27496
Understanding at-Risk Infants: Heterogeneity in Child and Parental Characteristics in a Sample Referred to Early Intervention Research

Poster Presentation
Friday, May 11, 2018: 11:30 AM-1:30 PM
Hall Grote Zaal (de Doelen ICC Rotterdam)
A. Gulsrud1, J. R. Williams2, L. Hughart3, N. Tu4, A. M. Herrera5 and C. Kasari3, (1)UCLA Semel Institute for Neuroscience & Human Behavior, Los Angeles, CA, (2)Biostatistics, UCLA, Los Angeles, CA, (3)University of California, Los Angeles, Los Angeles, CA, (4)UCLA Semel Institute, Los Angeles, CA, (5)Semel Institute, UCLA, Los Angeles, CA
Background: Autism Spectrum Disorder (ASD) can be reliably diagnosed in children as young as two years of age, but behavioral signs of autism can be detected in children as young as 12 months of age. Growing awareness of the disorder and its earliest signs has led to an increased number of referrals for intervention in younger and younger populations and a need to better understand heterogeneity in child and parent factors at the outset of treatment.

Objectives: The goal of this study is to characterize a sample of young children at-risk for ASD referred for an early intervention study by 1) establishing subgroups of children defined by sibling status, 2) exploring the relationship between these established subgroups and measures of social-communication, RRBs, cognitive and language functioning and parental stress, and 3) examining how levels of autism symptomatology relate to parental stress by subgroup.

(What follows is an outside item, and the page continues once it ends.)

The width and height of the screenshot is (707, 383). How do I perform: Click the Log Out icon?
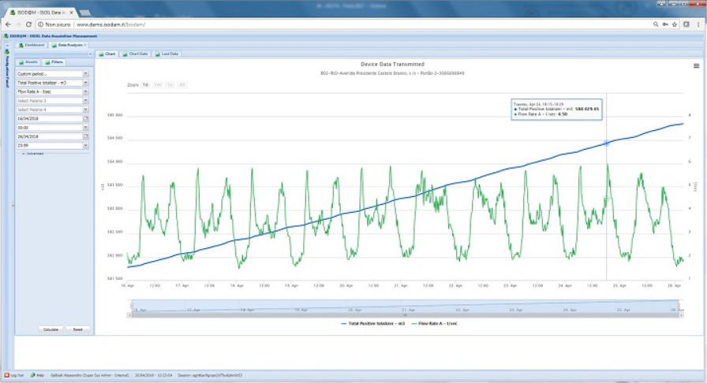(7, 375)
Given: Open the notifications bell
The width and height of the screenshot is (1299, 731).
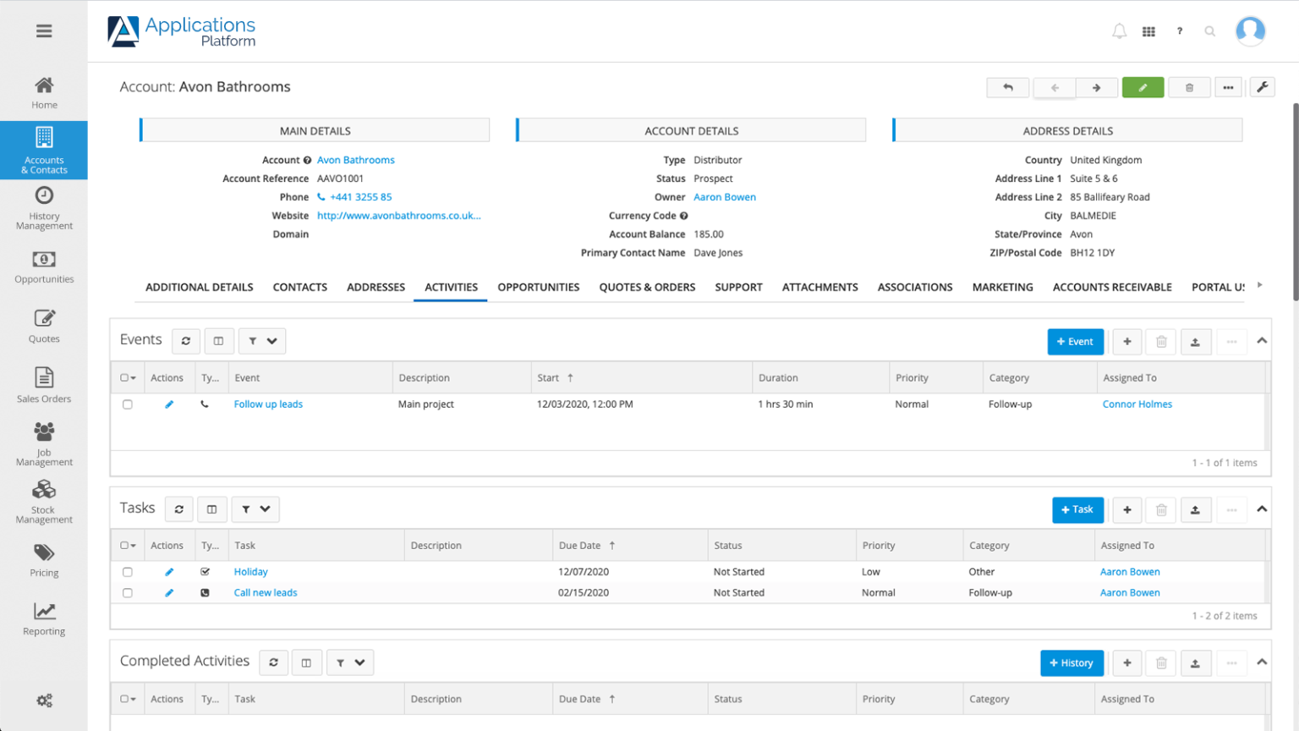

Methods: A total of 105 at-risk toddlers, 12 to 22 months old, were referred and screened for entry into a clinical trial. 80 of these at-risk toddlers qualified for entry into the trial by scoring with at least mild to moderate concern on the ADOS Toddler module. This population was broken down into three groups: toddlers with no siblings (41%), toddlers with siblings without autism (29%), and toddlers with at least one sibling with autism (30%). These subgroups will be referred to as: No Siblings, No Siblings with ASD, and Infant Siblings, respectively. There was no significant difference in rate of qualification into the study based on sibling status,, p=0.40, although fewer children who were Infant Siblings qualified compared to No Siblings with ASD and No Siblings (71% vs. 85% and 75%). The children were predominately male (81%) and White (47%) with an average age of 17.68 months and standard deviation of 3.10 months.

Results: On average, Infant Siblings presented with lower average levels of restricted and repetitive behaviors compared to No Siblings and No Siblings with ASD (2.46 vs. 2.70 and 3.65; F(2,77) = 4.42, p = 0.02). Infant Siblings also had statistically higher average expressive language age equivalence (12.23 months) compared to No Siblings (10.28 months) and No Siblings with ASD (8.48 months; F(2,72) = 4.33, p = 0.02). Conversely, parents of Infant Siblings reported statistically higher levels of stress on a parental daily hassle questionnaire (52%) compared to parents of No Sibling children (39%) and parents of No Sibling with ASD children (44%; F (2,49) = 3.37, p= 0.04). A positive correlation between ASD symptomatology and parental stress existed for the Infant Sibling group (r=0.28), but no other subgroup showed this association.

Conclusions: This study provides preliminary evidence for child and parent differences in subgroups of young children referred to an early intervention study. Prior to entering into treatment, Infant siblings displayed less RRBs and higher expressive language, yet still had parents with the highest levels of reported stress. Understanding variability in symptom profile and familial factors at the outset of treatment has the potential to assist in determining more tailored intervention approaches.